Matt Farrow, Amber Clark, Blake Freeman, Megan Ball

## **2015 Flight Delays and Cancellations**
Data Source: [Kaggle](https://www.kaggle.com/usdot/flight-delays?select=flights.csv)

## Business Understanding

`Describe the purpose of the data set you selected (i.e., why was this data collected in the first place?). Describe how you would define and measure the outcomes from the dataset. That is, why is this data important and how do you know if you have mined useful knowledge from the dataset? How would you measure the effectiveness of a good prediction algorithm? Be specific.`

The data set that our group selected came the U.S. Department of Transportation's Bureau of Transportation Statistics and "tracks the on-time performance of domestic flights operated by large air carriers" during 2015 ([Kaggle](https://www.kaggle.com/usdot/flight-delays)). The data is broken up into three separate `.csv` files: one with flight details for 5,819,079 flights during 2015, one with 14 different U.S.-based airlines, and one with the geographic details of 322 U.S. airports. 

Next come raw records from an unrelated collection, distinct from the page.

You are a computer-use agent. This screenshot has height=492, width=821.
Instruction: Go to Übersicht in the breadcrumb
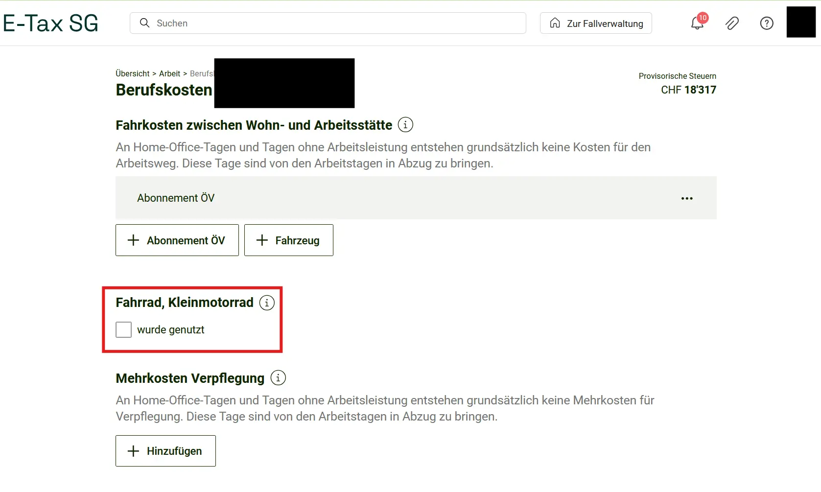(x=133, y=73)
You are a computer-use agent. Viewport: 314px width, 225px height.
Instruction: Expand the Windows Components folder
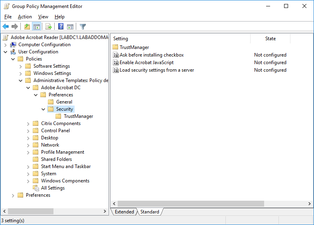(x=28, y=181)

The data is important because it takes airline delays and cancellations, one of the aspects of airline travel that is popular fodder for public complaints, and quantifies it in a way that offers the possiblity of tangible analysis. 

#### TO DO (MATT)

- Describe the two variables to be measured. Arrival delay (regression & RMSE) & Cancellation (classification & accuracy? precision?)
- Measure effectiveness using 10-fold cross-validation


## Data Meaning Type

`Describe the meaning and type of data (scale, values, etc.) for each attribute in the data file.`

### Load the Data

In [None]:
# Load libraries
import pandas as pd
import numpy as np
import seaborn as sns
import matplotlib.pyplot as plt
%matplotlib inline
from datetime import datetime

In [None]:
# Due to the way these columns are formatted, we want to keep the leading zeros during our import. Later on will convert them to a time format.
dtype_t = {'SCHEDULED_DEPARTURE': str,
           'DEPARTURE_TIME': str,
           'WHEELS_OFF': str,
           'SCHEDULED_TIME': str,
           'WHEELS_ON': str,
           'SCHEDULED_ARRIVAL': str,
           'ARRIVAL_TIME': str
          }

# Read in the data directly from GitHub
airlines = pd.read_csv('https://raw.githubusercontent.com/mattfarrow1/7331-machine-learning-1/main/Data/airlines.csv')
airports = pd.read_csv('https://raw.githubusercontent.com/mattfarrow1/7331-machine-learning-1/main/Data/airports.csv')
flights  = pd.read_csv('https://media.githubusercontent.com/media/mattfarrow1/7331-machine-learning-1/main/Data/flights.csv', dtype = dtype_t)

In [None]:
# Look at the airline data
airlines.head()

In [None]:
# Look at the airport data
airports.head()

In [None]:
# Look at the flight data
flights.head()

#### TO DO (AMBER)

### Merge Flights & Airlines

The flight data will become our primary data set, but we can join it with the airline information to bring in the human-readable names.

In [None]:
# Rename columns in preparation for merge
airlines.rename(columns={'IATA_CODE': 'AIRLINE_CODE'}, inplace=True)
flights.rename(columns={'AIRLINE': 'AIRLINE_CODE'}, inplace=True)

In [None]:
# Merge data together
df = pd.merge(flights, airlines, on='AIRLINE_CODE', how = 'left')

In [None]:
# Look at the newly merged data
df.head()

Our merged data set contains 5,819,079 observations and 32 attributes.

In [None]:
df.info()

### Convert String Columns to Datetime

In [None]:
# Convert string columns to datetime
# Source: https://stackoverflow.com/questions/41514173/change-multiple-columns-in-pandas-dataframe-to-datetime
#df.iloc[:, [9, 10, 13, 18, 20, 21]] = df.iloc[:, [9, 10, 13, 18, 20, 21]].apply(pd.to_datetime, format='%H%M', errors = 'coerce')

In [None]:
cols = ["SCHEDULED_DEPARTURE", 
   "DEPARTURE_TIME", 
   "WHEELS_OFF",  
   "WHEELS_ON", 
   "SCHEDULED_ARRIVAL", 
   "ARRIVAL_TIME"]

df[cols] = df[cols].apply(pd.to_datetime, format = '%H%M', errors='coerce')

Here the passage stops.